Creating a More Equitable, Inclusive, and Diverse Research Community
Samantha Tavlin, Clinical Research Coordinator, PolicyLab
Connecting the local community’s needs with CHOP researchers, Tavlin’s BEST Award project is a community event that seeks to learn how researchers can better support Philadelphia’s children and families, particularly when it comes to mental health. Tavlin believes that behavioral science researchers and practitioners have a responsibility to ensure that their work continually challenges the existing inequities in behavioral health systems and research.
“The goal of this project is to hold a community- and relationship-building event with CHOP researchers and Philadelphia children and their families. Local children and their caregivers will engage in a creative activity to share their thoughts about what they would like mental health researchers to focus on in their community,” Tavlin said. “Based on community members’ experience at the event, they can decide if and how they want to share their thoughts and opinions with the CHOP Research Institute on a larger scale. The hope from this activity is that mental health researchers can begin to build more positive and collaborative relationships with community members and work toward research that is always grounded in community needs, and hence more inclusive and equitable.
“By building relationships with community members in a way that challenges the unequal power dynamic between researchers and research participants and community members, we will take one small step towards a research community (of both researchers and participants) that is more equitable, inclusive, and diverse.”
Providing more resources for the Spanish-speaking community
Jing Karchin, PhD, Clinical Research Project Manager
With BEST program funding, Dr. Karchin hopes to make treatment and research media more accessible and available for Spanish-speaking patients and caregivers, thus bridging any language or culture barriers that might make providing the best care challenging.

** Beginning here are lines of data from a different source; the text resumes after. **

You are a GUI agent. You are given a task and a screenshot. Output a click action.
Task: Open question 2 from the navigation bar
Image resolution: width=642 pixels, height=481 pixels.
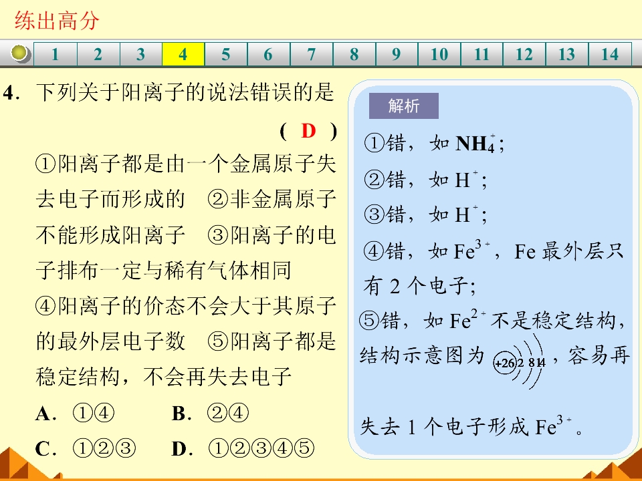click(98, 54)
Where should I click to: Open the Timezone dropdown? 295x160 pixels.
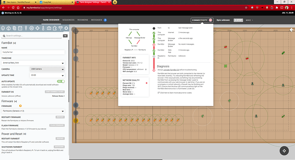click(x=33, y=63)
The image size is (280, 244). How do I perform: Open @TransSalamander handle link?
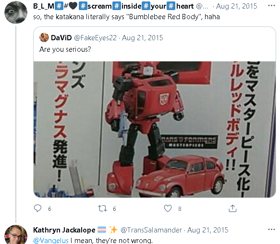(151, 230)
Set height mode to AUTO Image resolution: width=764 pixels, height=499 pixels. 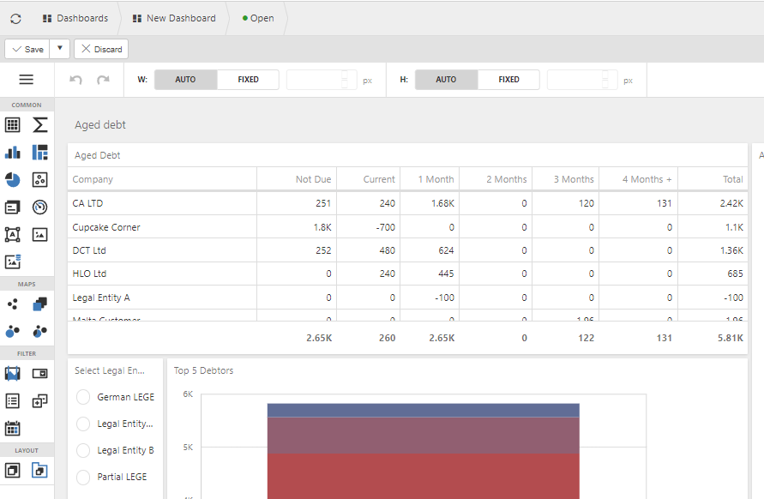(446, 80)
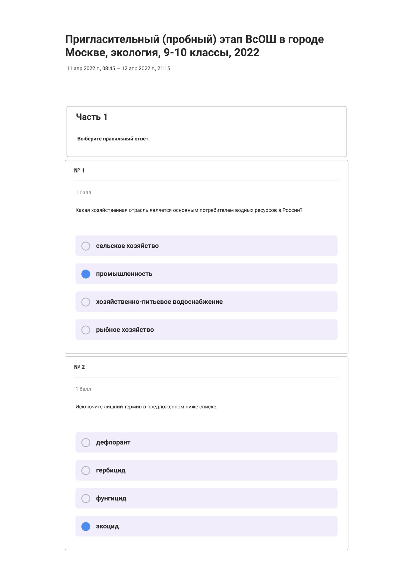Click the фунгицид answer text
Viewport: 412px width, 583px height.
(x=111, y=498)
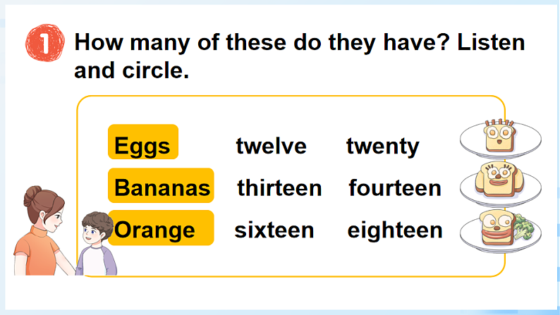Screen dimensions: 560x315
Task: Click the word 'Listen' in the heading
Action: (x=491, y=42)
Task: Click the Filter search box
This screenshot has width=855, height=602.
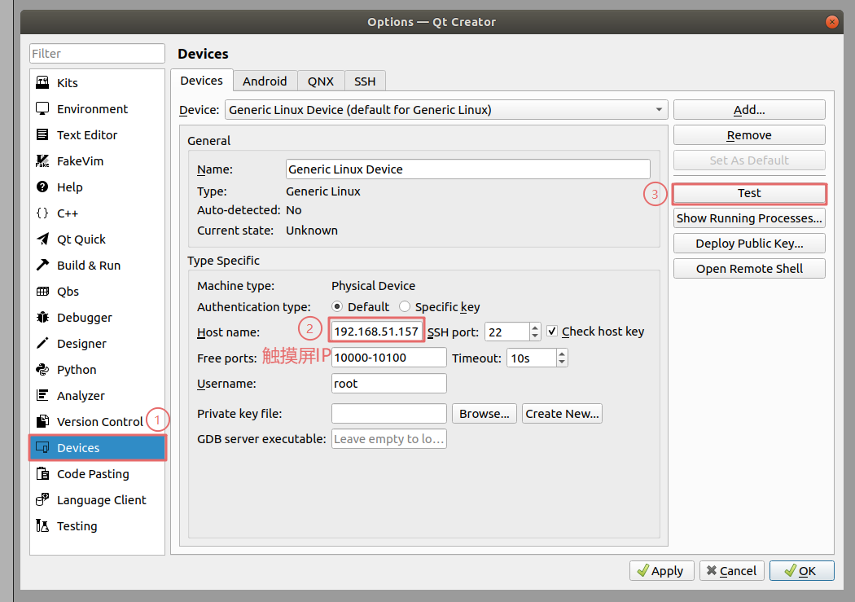Action: point(97,54)
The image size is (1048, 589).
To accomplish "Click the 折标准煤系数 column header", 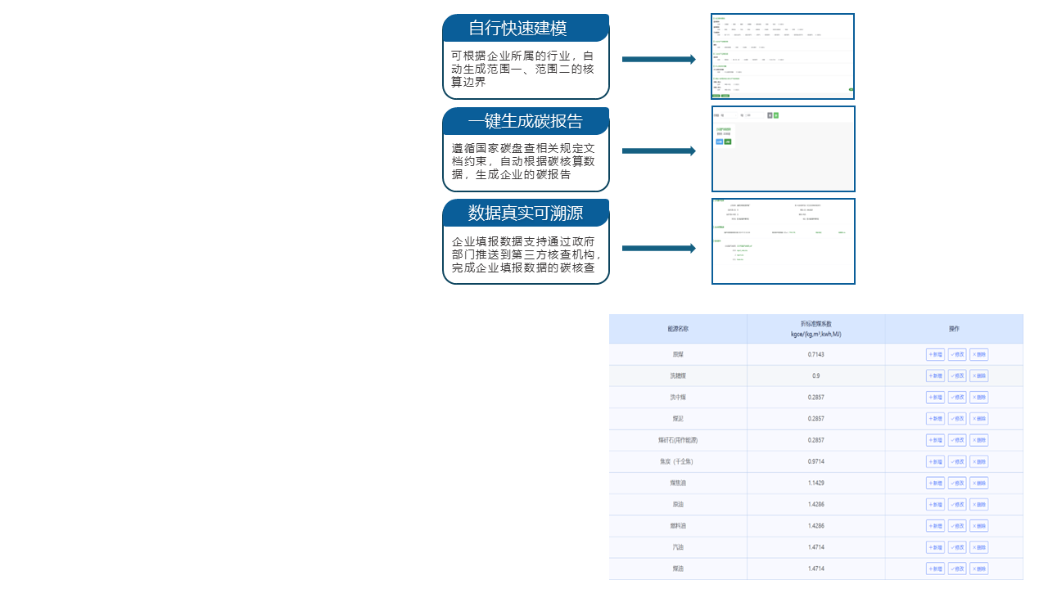I will click(x=815, y=329).
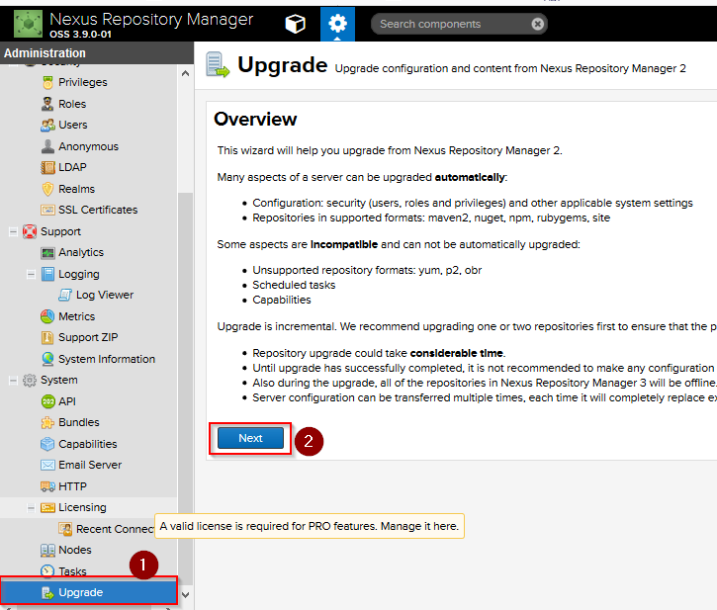Screen dimensions: 717x610
Task: Select the Capabilities cube item
Action: [87, 444]
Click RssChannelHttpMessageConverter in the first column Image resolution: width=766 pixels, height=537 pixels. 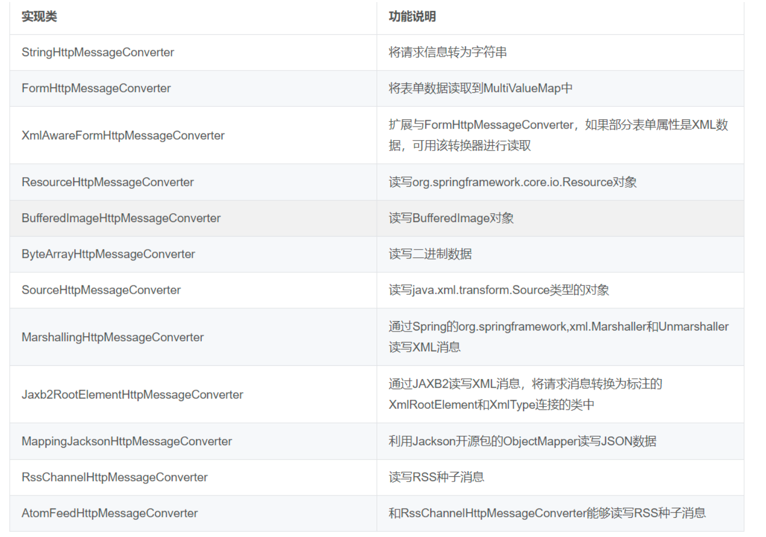point(115,477)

“Due to language barrier, Spanish-speaking patients have a relatively lower rate in follow-up clinical visits and participation in research studies,” said Karchin. “This research project is designed to provide more opportunities for Spanish-speaking patients in participation in both clinical care and research by making Spanish-translated resources readily available to them. This includes Spanish-translated study introductory video and surgical experience videos and information sheets.
Spanish is one of the most common foreign languages spoken among CHOP patients. While considering epidemiology of disease and conditions, Spanish-speaking patients represent a unique population. Making treatment and research media available to Spanish-speaking patients and caregivers provides a more inclusive, equitable, and comfortable environment for our patients, which helps engender trust within CHOP and surrounding Spanish communities, promotes equity and inclusion, and ultimately improves clinical outcome.”